Correspondence

1921.  RB to EBB

As published in The Brownings’ Correspondence, 10, 226.

[London]

Tuesday Evg [20 May 1845][1]

I trust to you for a true account of how you are—if tired, if not tired, if I did wrong in any thing,—or, if you please, right in any thing—(only, not one more word about my “kindness”, which, to get done with, I will grant is excessive—) but, let us so arrange matters if possible,—and why should it not be?—that my great happiness, such as it will be if I see you, as this morning, from time to time,—may be obtained at the cost of as little inconvenience to you as we can contrive– For one instance—just what strikes me—they all say here I speak very loud—(a trick caught from having often to talk with a deaf relative of mine).[2] And did I stay too long?

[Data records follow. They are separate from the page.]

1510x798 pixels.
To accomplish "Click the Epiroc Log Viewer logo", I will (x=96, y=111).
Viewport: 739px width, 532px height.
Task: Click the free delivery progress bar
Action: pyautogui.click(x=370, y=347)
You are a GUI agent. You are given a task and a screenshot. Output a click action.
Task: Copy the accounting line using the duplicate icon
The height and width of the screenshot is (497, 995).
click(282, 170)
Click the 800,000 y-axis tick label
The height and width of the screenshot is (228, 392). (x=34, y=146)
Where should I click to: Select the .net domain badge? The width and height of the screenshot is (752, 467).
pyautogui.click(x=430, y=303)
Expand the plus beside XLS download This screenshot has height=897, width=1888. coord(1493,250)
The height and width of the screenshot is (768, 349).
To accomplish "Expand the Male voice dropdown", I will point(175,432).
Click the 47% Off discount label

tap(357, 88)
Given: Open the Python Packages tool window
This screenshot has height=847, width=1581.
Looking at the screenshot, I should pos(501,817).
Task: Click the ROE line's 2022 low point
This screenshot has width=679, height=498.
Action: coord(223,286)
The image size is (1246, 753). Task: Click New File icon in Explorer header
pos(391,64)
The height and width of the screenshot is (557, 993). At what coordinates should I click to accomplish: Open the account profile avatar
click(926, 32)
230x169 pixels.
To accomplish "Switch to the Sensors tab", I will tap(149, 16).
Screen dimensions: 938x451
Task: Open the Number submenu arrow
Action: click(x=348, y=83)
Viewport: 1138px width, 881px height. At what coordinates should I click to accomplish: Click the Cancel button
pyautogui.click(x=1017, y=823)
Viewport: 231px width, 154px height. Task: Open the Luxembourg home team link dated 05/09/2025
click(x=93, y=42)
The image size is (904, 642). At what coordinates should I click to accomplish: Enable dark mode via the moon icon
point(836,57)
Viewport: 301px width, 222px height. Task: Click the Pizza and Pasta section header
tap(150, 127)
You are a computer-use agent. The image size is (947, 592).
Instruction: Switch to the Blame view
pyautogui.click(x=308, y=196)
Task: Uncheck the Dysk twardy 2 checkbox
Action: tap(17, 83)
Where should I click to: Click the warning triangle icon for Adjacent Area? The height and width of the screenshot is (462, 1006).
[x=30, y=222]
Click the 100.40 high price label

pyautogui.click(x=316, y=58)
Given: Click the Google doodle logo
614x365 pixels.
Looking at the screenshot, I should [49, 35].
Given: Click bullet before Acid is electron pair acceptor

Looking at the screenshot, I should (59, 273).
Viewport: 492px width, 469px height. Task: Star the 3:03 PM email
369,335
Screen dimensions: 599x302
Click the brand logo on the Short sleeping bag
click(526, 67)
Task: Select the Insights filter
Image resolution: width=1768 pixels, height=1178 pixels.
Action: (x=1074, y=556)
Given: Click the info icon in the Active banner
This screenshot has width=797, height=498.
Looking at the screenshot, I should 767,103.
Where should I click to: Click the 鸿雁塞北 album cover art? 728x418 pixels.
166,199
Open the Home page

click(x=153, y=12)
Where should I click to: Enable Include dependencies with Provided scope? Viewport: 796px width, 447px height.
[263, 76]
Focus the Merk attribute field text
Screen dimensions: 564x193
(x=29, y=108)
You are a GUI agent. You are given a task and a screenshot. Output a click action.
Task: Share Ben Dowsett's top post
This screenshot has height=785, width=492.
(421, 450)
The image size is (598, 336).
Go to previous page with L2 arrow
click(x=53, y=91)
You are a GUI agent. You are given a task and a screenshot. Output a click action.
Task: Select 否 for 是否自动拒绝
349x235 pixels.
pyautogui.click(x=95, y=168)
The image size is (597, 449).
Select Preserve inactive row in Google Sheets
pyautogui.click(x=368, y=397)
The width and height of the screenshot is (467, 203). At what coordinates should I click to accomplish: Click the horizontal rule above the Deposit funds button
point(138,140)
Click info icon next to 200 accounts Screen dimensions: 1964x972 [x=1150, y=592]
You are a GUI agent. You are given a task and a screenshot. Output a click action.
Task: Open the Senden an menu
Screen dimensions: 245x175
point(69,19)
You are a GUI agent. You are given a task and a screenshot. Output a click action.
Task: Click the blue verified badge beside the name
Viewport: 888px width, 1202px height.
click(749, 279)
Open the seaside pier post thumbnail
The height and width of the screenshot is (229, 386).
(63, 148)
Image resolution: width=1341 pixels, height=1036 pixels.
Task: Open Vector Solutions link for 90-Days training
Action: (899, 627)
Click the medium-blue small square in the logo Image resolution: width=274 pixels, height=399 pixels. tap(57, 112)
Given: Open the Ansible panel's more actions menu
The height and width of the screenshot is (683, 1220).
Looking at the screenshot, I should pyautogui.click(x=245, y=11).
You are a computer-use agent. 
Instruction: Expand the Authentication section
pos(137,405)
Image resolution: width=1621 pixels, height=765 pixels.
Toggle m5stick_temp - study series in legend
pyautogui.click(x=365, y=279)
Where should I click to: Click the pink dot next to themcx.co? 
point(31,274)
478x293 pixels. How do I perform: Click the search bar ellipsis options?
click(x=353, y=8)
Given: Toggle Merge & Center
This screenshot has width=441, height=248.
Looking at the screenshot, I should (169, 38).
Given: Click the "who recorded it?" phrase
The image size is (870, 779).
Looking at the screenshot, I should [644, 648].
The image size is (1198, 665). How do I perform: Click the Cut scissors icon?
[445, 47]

I would tell you unhesitatingly of such “corrigenda”—nay, I will again say, do not humiliate me,—do not again,—by calling me “kind,” in that way–

I am proud & happy in your friendship—now and ever. May God bless you!

RB–

Address: Miss Barrett, / 50 Wimpole St

Postmark: 10FN10 MY21 1845 B.

Docket, in EBB’s hand: 15.

Publication: RB-EBB, p. 70.

Manuscript: Wellesley College.

1. Date provided by postmark.

2. In Life and Letters of Robert Browning, Mrs. Orr comments on RB’s “loud voice,” and says that “Miss Browning reminds me that loud speaking had become natural to him through the deafness of several of his intimate friends: Landor, Kirkup, Barry Cornwall, and previously his uncle Reuben, whose hearing had been impaired by a blow from a cricket ball” (Orr, p. 370).